6. The Strimp Sinister Burlesque Show at Barking Legs Theatre
Nashville’s Monique Honeybush and Miss Lolly Pop performed their hilarious, playfully themed burlesque routines to the sounds of Strimp Sinister, enhanced by the masterfully offbeat guitarist Davey Williams.
7. The Rocky Horror Show at UTC
Rocky Horror is crazy enough, with its gay-monster-sex story and audience participation (people screaming expletives and bad jokes every other second), and this charmingly frank stage presentation featured a few surprises of its own, including a rotating phallus gun and a flying prophylactic.

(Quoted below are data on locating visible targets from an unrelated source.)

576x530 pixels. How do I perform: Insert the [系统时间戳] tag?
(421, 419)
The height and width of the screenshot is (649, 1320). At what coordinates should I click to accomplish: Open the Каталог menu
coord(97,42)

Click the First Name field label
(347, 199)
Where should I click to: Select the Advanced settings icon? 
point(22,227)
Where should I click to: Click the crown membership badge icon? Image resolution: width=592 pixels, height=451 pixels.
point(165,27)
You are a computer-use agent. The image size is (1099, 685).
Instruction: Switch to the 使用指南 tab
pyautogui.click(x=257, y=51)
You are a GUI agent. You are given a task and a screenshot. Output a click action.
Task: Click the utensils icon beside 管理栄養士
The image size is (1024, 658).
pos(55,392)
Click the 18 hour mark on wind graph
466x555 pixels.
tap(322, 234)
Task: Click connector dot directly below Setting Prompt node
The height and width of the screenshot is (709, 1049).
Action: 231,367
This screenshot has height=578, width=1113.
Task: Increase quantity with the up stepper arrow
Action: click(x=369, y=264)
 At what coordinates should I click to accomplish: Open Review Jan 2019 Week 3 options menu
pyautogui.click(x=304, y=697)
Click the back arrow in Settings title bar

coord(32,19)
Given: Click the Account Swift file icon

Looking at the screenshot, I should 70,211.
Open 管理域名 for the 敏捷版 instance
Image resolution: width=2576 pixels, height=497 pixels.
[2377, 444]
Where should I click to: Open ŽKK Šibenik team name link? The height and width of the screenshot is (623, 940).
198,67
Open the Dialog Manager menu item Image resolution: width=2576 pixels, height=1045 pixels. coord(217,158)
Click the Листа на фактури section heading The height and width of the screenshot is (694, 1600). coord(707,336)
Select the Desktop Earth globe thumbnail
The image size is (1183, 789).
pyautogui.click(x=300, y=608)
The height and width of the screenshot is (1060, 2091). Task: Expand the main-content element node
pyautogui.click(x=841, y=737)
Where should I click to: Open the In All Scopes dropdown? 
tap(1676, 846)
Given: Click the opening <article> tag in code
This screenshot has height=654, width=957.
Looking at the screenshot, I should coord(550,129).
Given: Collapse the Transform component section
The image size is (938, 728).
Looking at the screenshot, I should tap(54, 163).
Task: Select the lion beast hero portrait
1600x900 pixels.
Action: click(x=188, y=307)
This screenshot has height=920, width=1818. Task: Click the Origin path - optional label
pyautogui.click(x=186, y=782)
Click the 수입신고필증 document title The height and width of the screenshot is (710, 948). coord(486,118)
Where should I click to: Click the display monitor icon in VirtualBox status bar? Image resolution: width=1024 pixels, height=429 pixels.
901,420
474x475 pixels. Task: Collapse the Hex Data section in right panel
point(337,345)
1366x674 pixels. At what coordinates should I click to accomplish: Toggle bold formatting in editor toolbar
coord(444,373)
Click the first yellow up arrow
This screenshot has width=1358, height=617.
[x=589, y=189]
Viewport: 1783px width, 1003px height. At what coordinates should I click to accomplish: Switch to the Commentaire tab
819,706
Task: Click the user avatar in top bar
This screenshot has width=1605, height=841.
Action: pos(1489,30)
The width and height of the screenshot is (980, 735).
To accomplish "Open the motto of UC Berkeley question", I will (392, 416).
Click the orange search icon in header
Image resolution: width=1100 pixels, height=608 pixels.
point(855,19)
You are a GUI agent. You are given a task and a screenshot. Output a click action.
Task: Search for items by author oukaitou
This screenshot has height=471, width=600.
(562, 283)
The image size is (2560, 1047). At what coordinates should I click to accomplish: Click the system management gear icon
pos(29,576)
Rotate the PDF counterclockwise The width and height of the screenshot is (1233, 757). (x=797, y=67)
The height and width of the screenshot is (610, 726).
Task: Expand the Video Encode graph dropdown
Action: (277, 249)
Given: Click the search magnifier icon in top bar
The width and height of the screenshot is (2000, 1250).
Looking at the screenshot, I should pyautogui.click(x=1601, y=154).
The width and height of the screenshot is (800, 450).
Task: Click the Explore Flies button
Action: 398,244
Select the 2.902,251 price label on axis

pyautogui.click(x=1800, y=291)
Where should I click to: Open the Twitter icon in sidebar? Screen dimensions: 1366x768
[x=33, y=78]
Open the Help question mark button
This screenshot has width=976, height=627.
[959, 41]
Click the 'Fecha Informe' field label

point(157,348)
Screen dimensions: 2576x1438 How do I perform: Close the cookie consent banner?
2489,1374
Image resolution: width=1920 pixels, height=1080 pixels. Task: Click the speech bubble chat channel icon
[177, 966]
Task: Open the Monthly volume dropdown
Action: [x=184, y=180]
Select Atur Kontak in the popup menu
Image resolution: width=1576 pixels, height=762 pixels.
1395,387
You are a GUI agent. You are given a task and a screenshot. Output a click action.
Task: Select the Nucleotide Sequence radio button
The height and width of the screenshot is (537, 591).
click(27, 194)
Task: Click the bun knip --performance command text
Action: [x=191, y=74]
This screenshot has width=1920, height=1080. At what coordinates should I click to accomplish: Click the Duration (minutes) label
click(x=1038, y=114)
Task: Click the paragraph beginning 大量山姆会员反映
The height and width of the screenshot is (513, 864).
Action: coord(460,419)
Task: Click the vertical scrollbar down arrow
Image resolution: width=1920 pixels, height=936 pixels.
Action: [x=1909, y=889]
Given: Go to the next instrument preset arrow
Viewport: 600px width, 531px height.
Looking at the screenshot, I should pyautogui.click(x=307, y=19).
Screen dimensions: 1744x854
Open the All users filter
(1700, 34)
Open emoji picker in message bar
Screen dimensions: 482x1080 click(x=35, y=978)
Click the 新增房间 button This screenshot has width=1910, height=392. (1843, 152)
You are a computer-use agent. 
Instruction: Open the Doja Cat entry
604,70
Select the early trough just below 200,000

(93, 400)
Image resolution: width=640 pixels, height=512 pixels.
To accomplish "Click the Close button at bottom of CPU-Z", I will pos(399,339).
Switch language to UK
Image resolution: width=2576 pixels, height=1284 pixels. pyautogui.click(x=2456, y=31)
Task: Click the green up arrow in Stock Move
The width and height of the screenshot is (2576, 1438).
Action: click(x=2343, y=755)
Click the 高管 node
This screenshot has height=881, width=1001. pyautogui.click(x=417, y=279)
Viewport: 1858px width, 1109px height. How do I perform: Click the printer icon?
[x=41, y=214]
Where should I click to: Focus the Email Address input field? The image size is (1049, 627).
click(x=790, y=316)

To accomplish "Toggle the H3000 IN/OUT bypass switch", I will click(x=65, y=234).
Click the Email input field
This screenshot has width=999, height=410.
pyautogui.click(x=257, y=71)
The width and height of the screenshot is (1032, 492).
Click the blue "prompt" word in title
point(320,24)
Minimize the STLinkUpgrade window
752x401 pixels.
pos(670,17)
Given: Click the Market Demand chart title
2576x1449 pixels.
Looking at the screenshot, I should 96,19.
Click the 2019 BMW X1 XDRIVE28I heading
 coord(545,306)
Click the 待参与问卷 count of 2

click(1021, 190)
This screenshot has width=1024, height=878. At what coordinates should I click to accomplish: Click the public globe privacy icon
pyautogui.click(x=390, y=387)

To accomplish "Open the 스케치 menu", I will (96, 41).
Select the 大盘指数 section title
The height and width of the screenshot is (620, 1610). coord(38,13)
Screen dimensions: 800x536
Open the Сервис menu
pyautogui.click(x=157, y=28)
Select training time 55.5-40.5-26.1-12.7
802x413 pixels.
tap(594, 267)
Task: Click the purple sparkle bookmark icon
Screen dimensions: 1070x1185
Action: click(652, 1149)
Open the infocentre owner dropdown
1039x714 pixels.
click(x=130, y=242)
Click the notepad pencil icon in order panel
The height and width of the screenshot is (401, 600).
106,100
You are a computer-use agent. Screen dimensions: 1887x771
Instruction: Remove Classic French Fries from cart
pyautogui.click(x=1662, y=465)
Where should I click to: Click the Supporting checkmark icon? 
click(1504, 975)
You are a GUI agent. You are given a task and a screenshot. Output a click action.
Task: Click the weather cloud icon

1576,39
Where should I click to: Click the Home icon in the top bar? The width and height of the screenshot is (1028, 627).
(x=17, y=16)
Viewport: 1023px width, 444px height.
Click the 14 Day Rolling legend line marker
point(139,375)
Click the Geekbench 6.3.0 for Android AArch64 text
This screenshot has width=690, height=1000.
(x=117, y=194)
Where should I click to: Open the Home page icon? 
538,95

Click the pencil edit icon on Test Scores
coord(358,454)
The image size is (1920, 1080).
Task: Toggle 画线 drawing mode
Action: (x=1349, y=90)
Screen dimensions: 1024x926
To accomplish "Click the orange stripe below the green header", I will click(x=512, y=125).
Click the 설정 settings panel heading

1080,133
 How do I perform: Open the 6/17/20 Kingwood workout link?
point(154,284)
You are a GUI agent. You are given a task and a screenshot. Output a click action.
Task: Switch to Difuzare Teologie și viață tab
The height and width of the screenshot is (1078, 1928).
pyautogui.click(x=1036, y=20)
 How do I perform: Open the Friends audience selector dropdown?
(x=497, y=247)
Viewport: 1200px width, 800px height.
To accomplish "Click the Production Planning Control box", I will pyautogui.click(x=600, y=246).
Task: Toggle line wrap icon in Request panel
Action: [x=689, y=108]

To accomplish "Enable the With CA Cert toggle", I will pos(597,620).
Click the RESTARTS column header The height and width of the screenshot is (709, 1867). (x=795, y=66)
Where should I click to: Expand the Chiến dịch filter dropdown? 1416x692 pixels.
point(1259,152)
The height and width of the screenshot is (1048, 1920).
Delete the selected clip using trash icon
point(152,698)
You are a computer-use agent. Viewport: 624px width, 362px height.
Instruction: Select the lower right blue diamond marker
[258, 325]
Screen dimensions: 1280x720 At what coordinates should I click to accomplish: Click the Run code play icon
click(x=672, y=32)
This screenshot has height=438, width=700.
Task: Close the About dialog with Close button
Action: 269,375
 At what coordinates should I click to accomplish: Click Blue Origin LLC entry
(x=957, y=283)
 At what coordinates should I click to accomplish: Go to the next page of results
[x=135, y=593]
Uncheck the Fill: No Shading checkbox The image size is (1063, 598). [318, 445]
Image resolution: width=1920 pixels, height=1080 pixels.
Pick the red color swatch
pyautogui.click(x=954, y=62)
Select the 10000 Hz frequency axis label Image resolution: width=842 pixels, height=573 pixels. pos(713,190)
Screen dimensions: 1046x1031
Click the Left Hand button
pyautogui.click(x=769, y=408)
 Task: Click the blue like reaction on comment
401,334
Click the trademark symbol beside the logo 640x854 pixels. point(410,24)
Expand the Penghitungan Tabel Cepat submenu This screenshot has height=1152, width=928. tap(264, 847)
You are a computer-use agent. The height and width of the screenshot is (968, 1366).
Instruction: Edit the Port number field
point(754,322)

8. LaDonna Smith and Misha Feigin at Contrapasso
Viola and violin player LaDonna Smith and guitarist Misha Feigin accompanied a vibrant performance from the Contrapasso modern dance company, where everything was improvised. Smith and Feigin are proficient improvisers, using extended techniques to make wildly unorthodox sounds.
9. Voices of Dissent at UTC
Pianist Marilyn Shrude and saxophonist John Sampen adeptly played a variety of fascinating, out-of-the-ordinary modern classical pieces with critical wartime themes, including the cheekily off-kilter accompanying video for Martin Wesley-Smith’s “Weapons of Mass Distortion.”
10. Any show at Deadwood Station
It’s closed down now, but the rowdy Red Bank honky-tonk Deadwood Station was the most OMGWTF venue in town, with unabashed decorations in a stereotyped Southern style (rebels flags, and, most offensively, a noose). I felt like a conspicuous intruder.